Les résidants de la Louisiane, du Mississippi, de l'Alabama et de la Floride suivent la progression de la marée noire de jour en jour, impuissants devant l'ampleur du déversement.

«C'est comme un jeu de roulette où personne ne veut être le gagnant», a expliqué Dave Cutler, pilote qui organise des sorties en bateau pour les pêcheurs amateurs. Plusieurs de ses clients ont appelé pour annuler leur séjour, même si la marée noire n'a pas encore touché les bayous riches en poissons du sud de la Louisiane.

«Les gens regardent les nouvelles à la télé et ils ont peur. Je les comprends. Ici, nous attendons de voir la suite. Si le pétrole touche les bayous, c'est la fin de la pêche dans la région pour un bon bout de temps», a-t-il dit.

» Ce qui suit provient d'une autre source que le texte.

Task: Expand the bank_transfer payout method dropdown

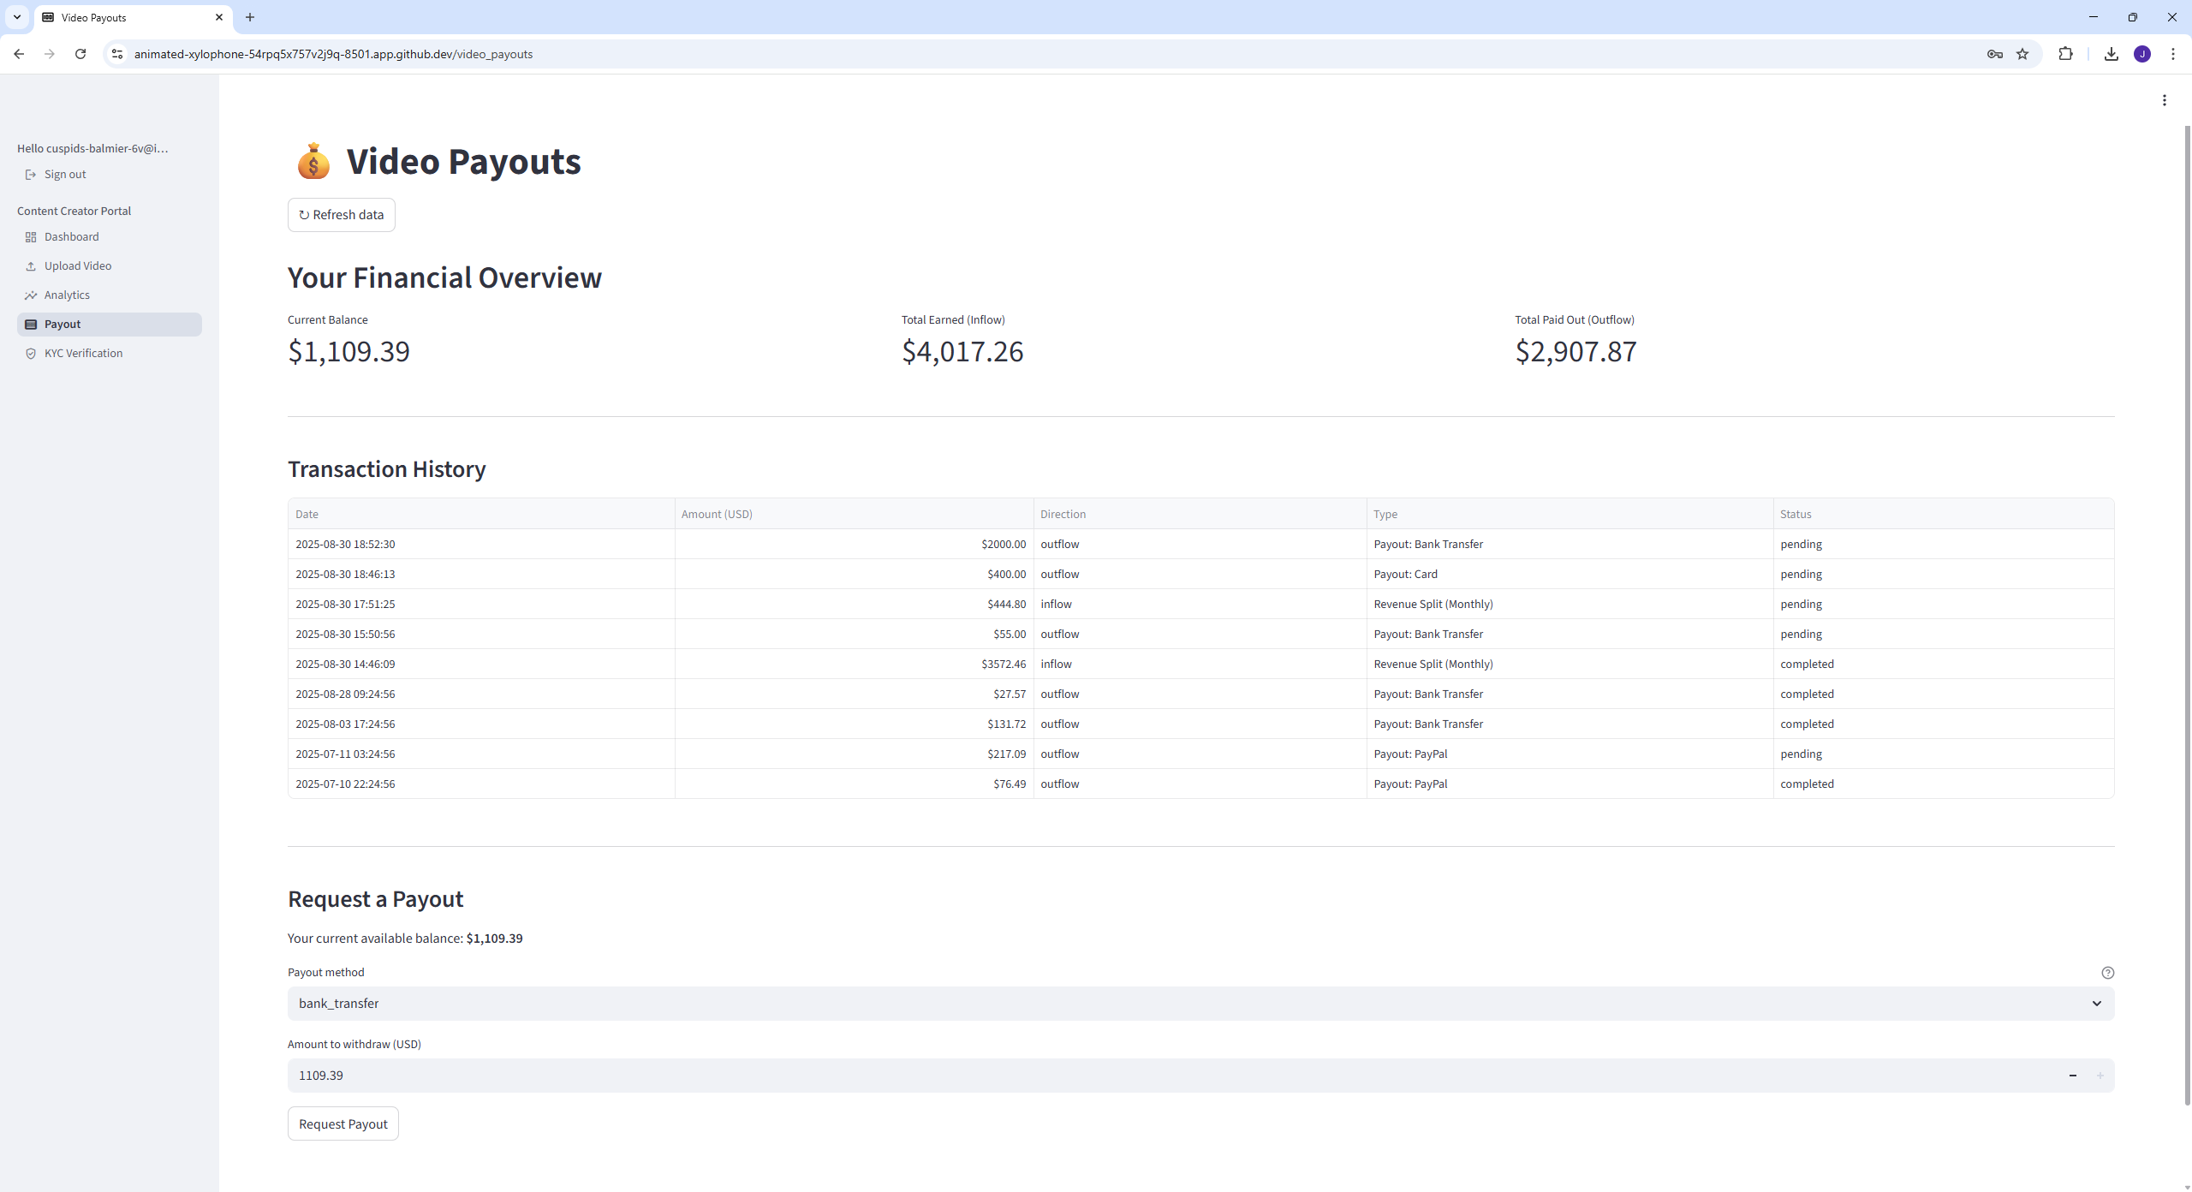Action: 1200,1004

BP a annoncé qu'une cloche de béton et d'acier de 90 tonnes a été terminée, hier, et qu'elle serait bientôt chargée à bord d'un bateau. Elle devrait être déposée sur la brèche, à 1,5 km de profondeur, samedi ou dimanche au plus tôt.

Groupe de citoyens

Afin de tenter de donner une image plus claire du désastre, le groupe citoyen Louisiana Bucket Brigade recueille des informations envoyées par le public et les affiche sur un site web.

«Les gens nous envoient des photos, des messages textes, même des messages sur Twitter, explique Shannon Dosemagen, responsable du projet. Le public nous aide à monter une carte des répercussions de la marée noire.»

Si les marins et les citoyens sont inquiets pour l'avenir, les gens qui travaillent dans l'industrie du pétrole et du gaz naturel le sont également. Ben Waring, consultant pour plusieurs multinationales du pétrole, dit que l'image de son industrie est sérieusement atteinte.

«Avoir des plateformes de forage dans le golfe du Mexique sera toujours une activité risquée. C'est inévitable que des accidents se produisent. Mais notre société utilise le pétrole. Je crois qu'il faut apprendre de nos erreurs, mais nous allons avoir encore besoin de pétrole demain matin.»